▸ Exercise prompt
Reproduce word for word the stretch of the listing from the line containing "The height and width of the screenshot is (982, 1950)." through the end, leaving the pictures out of your answer.

▸ Data to use
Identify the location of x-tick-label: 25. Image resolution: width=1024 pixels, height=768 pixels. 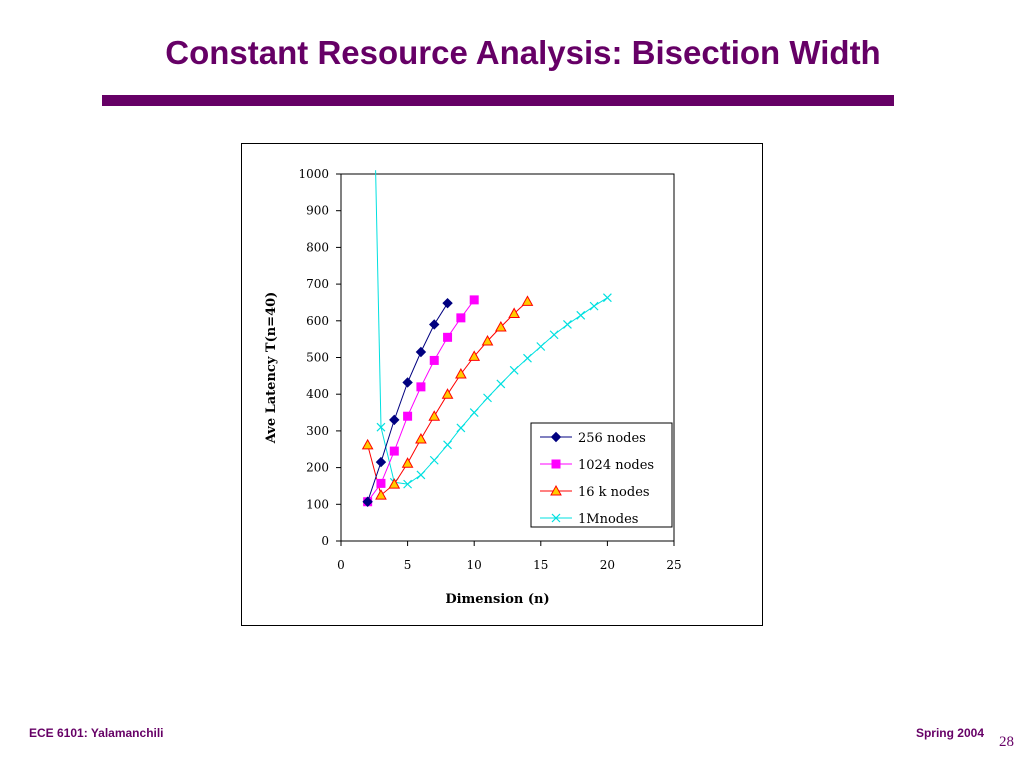
(674, 565).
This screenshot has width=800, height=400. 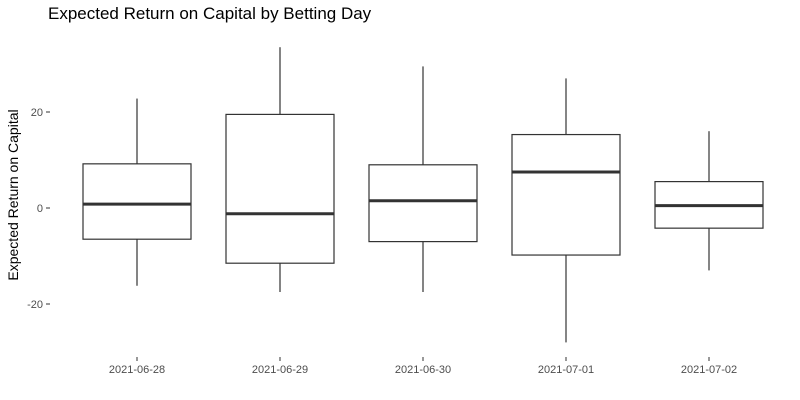 I want to click on y-tick-label: 0, so click(x=40, y=209).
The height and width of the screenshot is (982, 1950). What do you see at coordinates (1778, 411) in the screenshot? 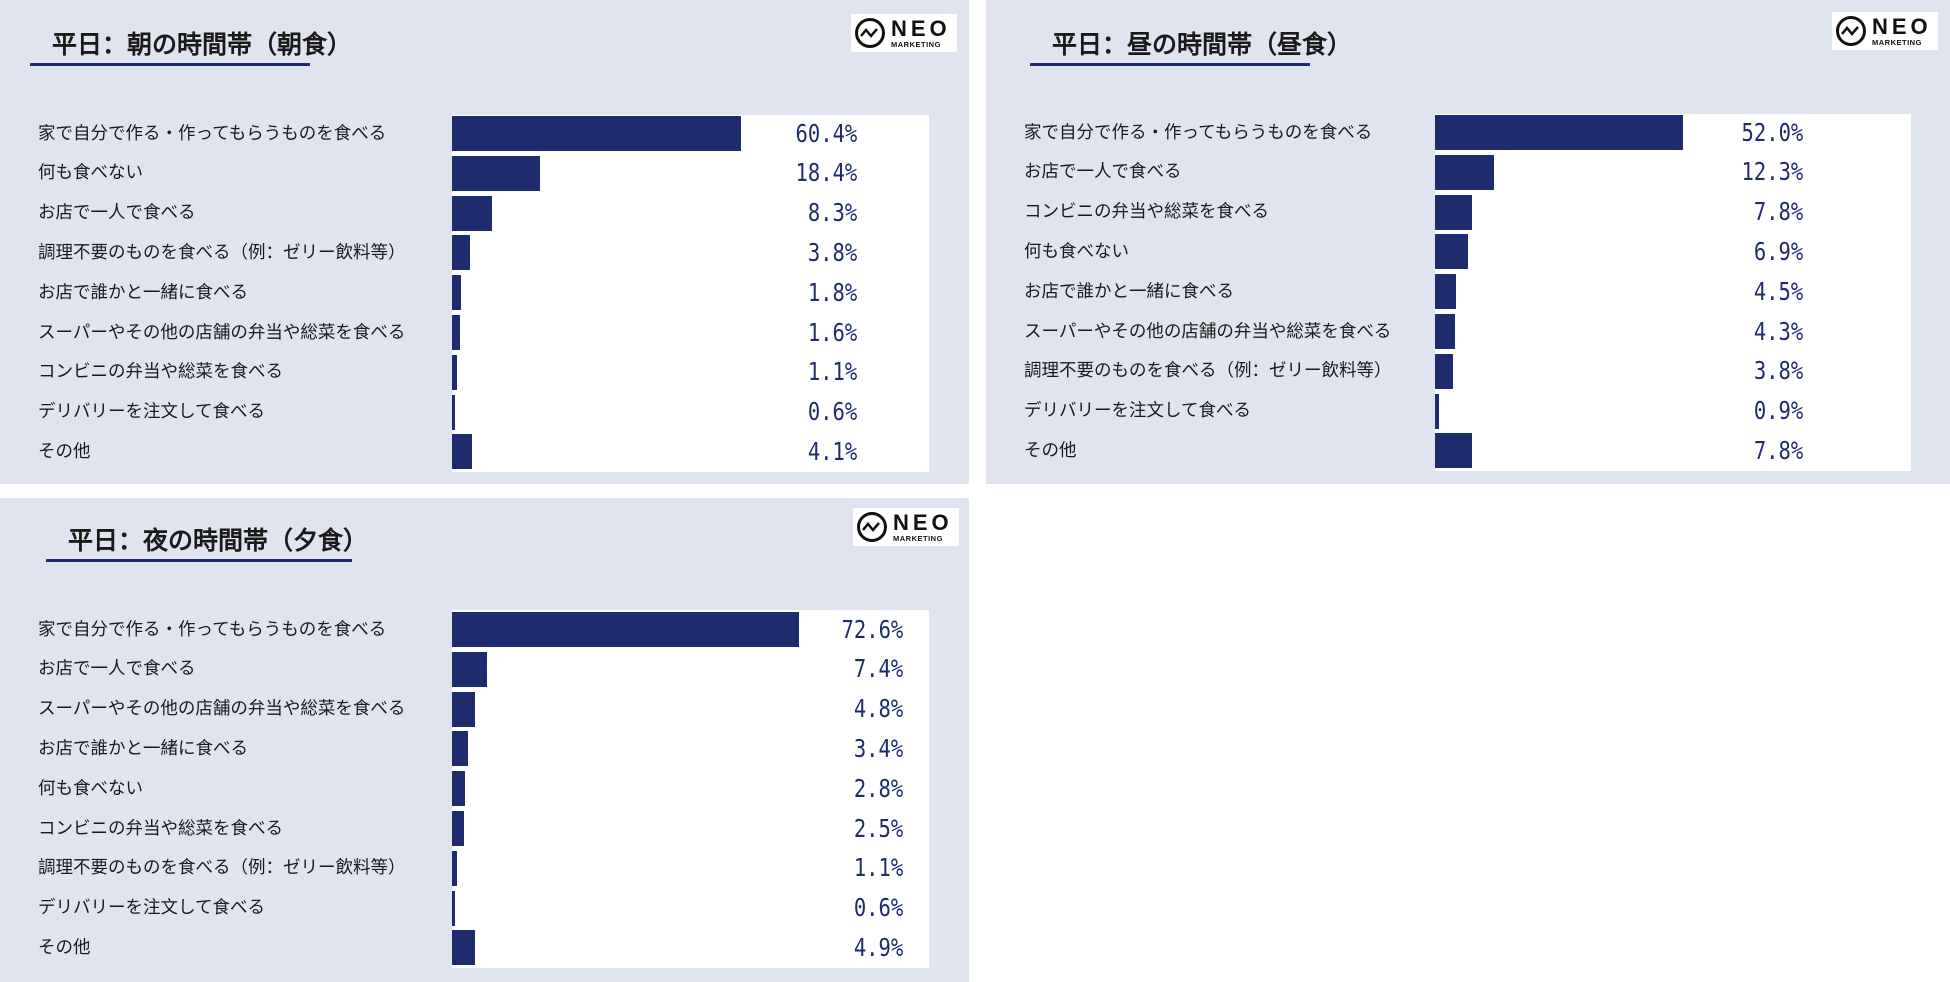
I see `value-label: 0.9%` at bounding box center [1778, 411].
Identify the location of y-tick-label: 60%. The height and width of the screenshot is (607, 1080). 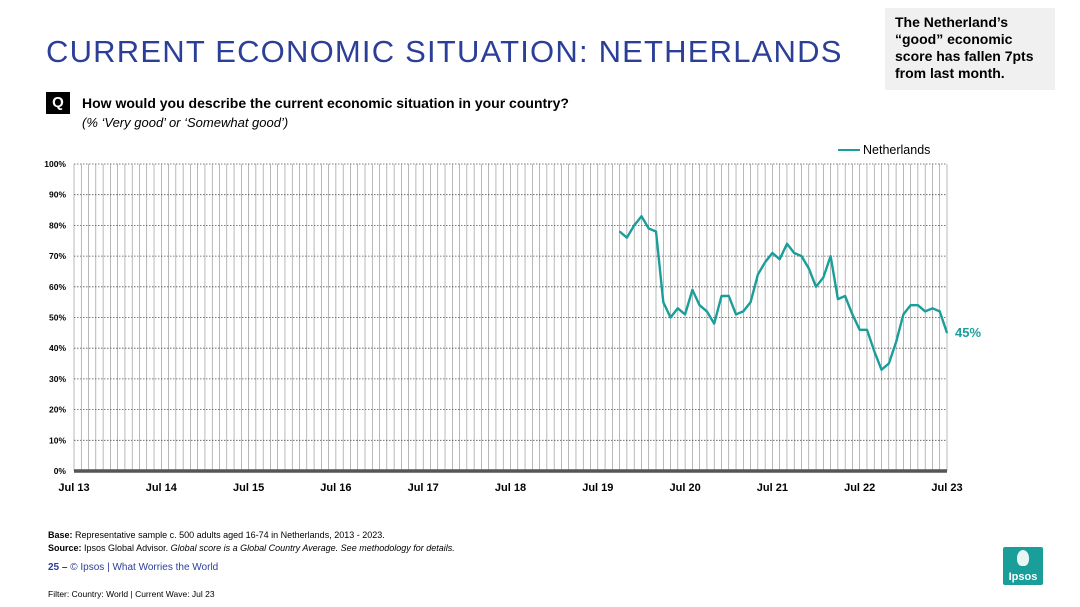
(58, 287).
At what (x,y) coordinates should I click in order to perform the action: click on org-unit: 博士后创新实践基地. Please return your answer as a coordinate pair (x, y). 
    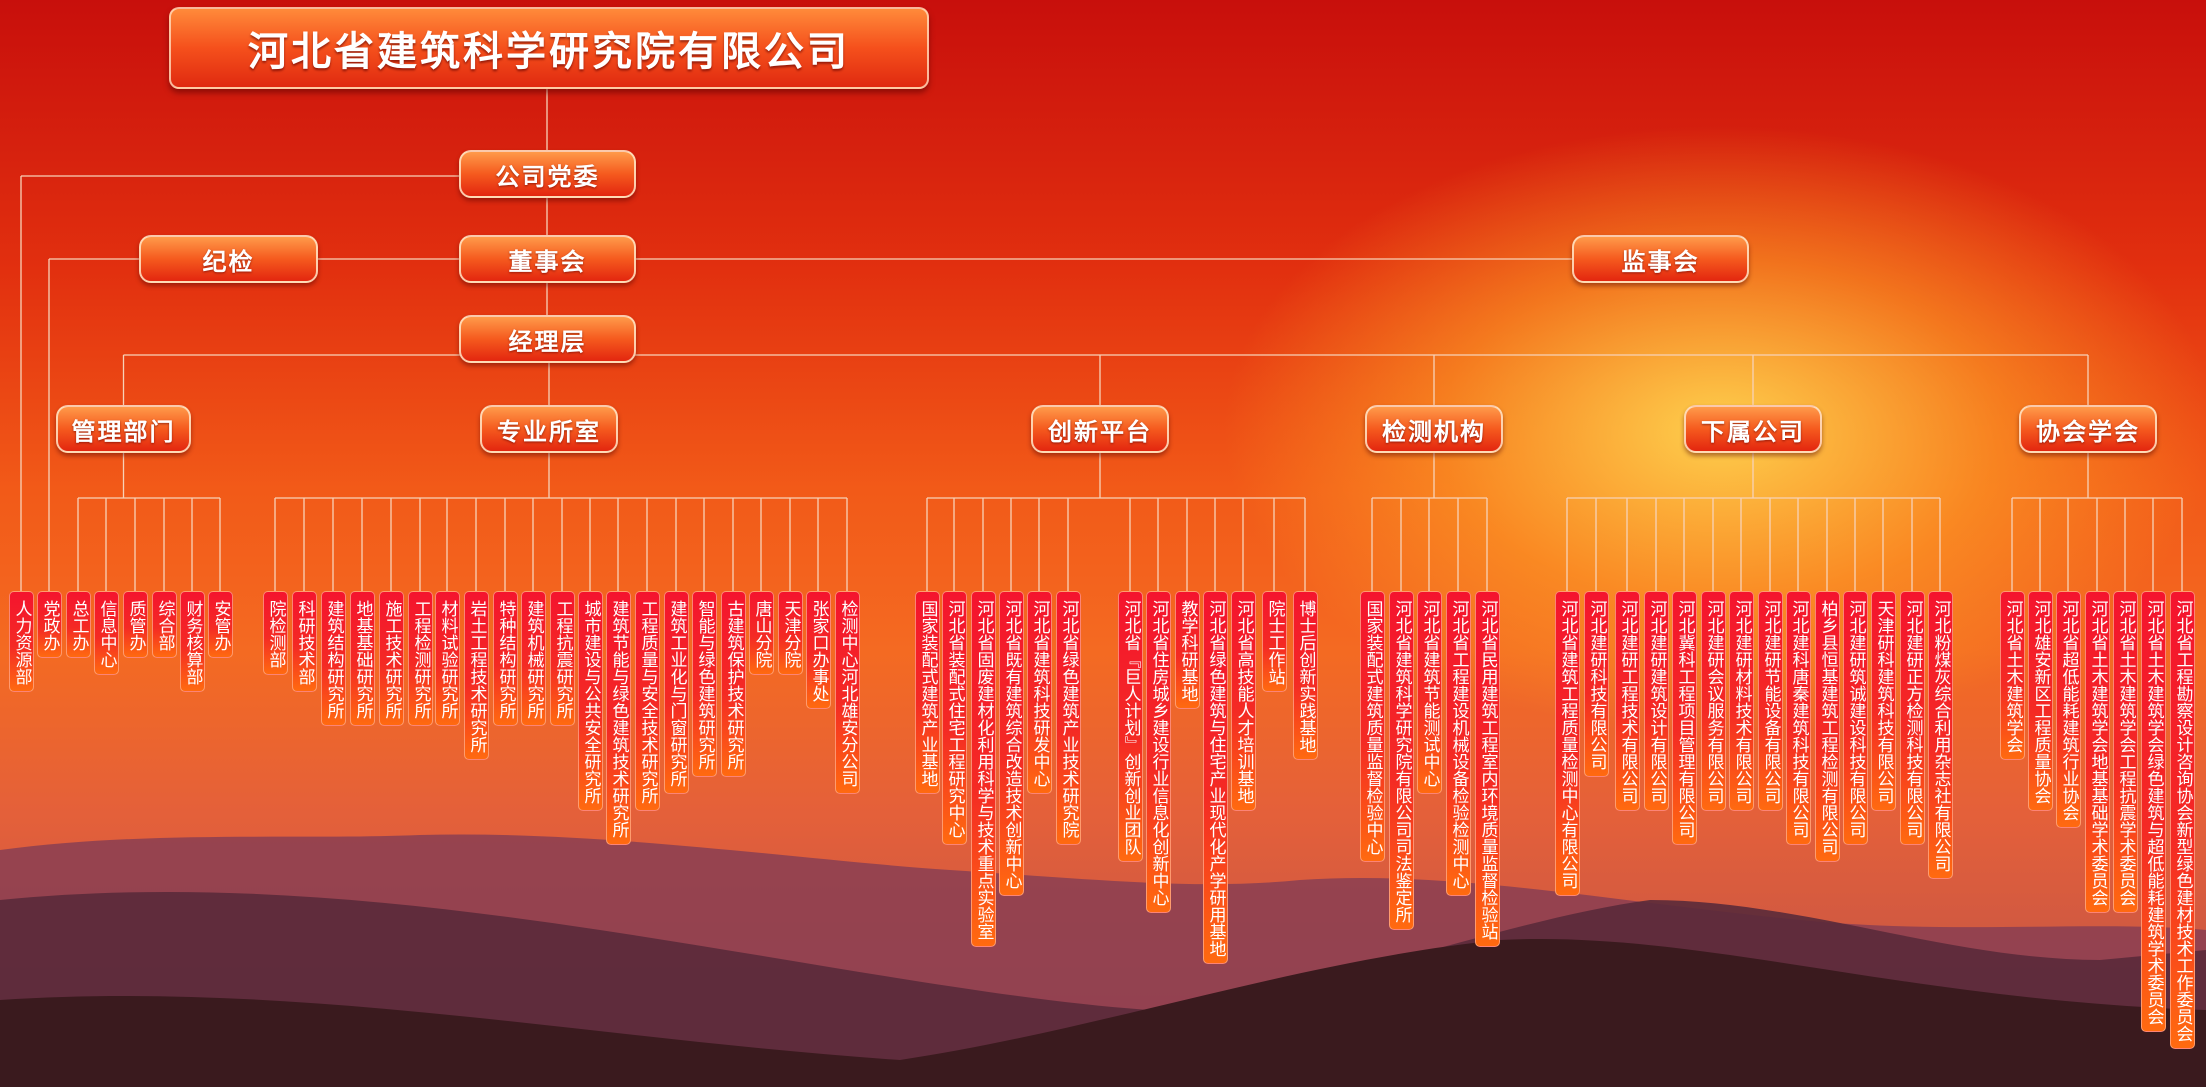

▸ Solution for this exercise
The height and width of the screenshot is (982, 1950). What do you see at coordinates (1778, 411) in the screenshot? 
I see `value-label: 0.9%` at bounding box center [1778, 411].
Identify the location of y-tick-label: 60%. The height and width of the screenshot is (607, 1080). 
(58, 287).
At what (x,y) coordinates should I click in order to perform the action: click on org-unit: 博士后创新实践基地. Please return your answer as a coordinate pair (x, y). 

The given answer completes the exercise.